An extraordinary love letter to Istanbul! Spanning nearly a half-century, Pamuk uses the story of a street vendor to witness the upheaval, change, and growth of this fabled city. A touching and brilliantly written story about place and what it means to belong. — Cheryl Cornwell
From the Nobel Prize winner and best-selling author of Snow and My Name Is Red: a soaring, panoramic new novel—his first since The Museum of Innocence—telling the unforgettable tale of an Istanbul street vendor and the love of his life.

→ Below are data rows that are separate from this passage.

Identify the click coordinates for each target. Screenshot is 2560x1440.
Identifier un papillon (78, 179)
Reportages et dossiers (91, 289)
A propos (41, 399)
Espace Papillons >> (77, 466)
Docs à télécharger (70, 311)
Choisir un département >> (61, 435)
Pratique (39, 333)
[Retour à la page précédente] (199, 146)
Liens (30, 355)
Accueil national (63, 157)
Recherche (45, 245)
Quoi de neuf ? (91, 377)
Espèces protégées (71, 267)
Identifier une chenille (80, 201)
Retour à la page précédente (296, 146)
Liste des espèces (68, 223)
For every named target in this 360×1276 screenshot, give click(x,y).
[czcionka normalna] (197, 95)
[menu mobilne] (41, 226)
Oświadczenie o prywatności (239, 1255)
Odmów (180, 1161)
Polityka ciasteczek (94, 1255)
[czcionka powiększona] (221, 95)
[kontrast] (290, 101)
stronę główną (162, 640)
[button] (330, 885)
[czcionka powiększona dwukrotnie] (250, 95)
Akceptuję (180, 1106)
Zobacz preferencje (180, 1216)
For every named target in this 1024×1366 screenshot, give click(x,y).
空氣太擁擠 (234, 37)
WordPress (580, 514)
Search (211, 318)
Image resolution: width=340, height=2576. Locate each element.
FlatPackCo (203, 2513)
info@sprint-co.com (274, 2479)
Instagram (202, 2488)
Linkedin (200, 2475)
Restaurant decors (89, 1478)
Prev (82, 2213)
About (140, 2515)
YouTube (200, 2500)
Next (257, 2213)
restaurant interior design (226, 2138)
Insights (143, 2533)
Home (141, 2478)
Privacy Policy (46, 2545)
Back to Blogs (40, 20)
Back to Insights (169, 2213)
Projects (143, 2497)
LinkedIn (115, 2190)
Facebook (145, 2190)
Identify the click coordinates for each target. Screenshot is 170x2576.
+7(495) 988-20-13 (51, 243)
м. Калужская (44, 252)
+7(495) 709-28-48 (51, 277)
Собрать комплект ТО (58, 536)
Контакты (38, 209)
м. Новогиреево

Since his boyhood in a poor village in Central Anatolia, Mevlut Karataş has fantasized about what his life would become. Not getting as far in school as he’d hoped, at the age of twelve he comes to Istanbul—“the center of the world”—and is immediately enthralled by both the old city that is disappearing and the new one that is fast being built. He follows his father’s trade, selling boza (a traditional mildly alcoholic Turkish drink) on the street, and hoping to become rich, like other villagers who have settled the desolate hills outside the booming metropolis. But luck never seems to be on Mevlut’s side. As he watches his relations settle down and make their fortunes, he spends three years writing love letters to a girl he saw just once at a wedding, only to elope by mistake with her sister. And though he grows to cherish his wife and the family they have, he stumbles toward middle age in a series of jobs leading nowhere. His sense of missing something leads him sometimes to the politics of his friends and intermittently to the teachings of a charismatic religious guide. But every evening, without fail, Mevlut still wanders the streets of Istanbul, selling boza and wondering at the “strangeness” in his mind, the sensation that makes him feel different from everyone else, until fortune conspires once more to let him understand at last what it is he has always yearned for.
Told from different perspectives by a host of beguiling characters, A Strangeness in My Mind is a modern epic of coming of age in a great city, a brilliant tableau of life among the newcomers who have changed the face of Istanbul over the past fifty years. Here is a mesmerizing story of human longing, sure to take its place among Pamuk’s finest achievements.
About the Author
ORHAN PAMUK won the Nobel Prize for Literature in 2006. His novel My Name Is Red won the 2003 IMPAC Dublin Literary Award. His work has been translated into more than sixty languages.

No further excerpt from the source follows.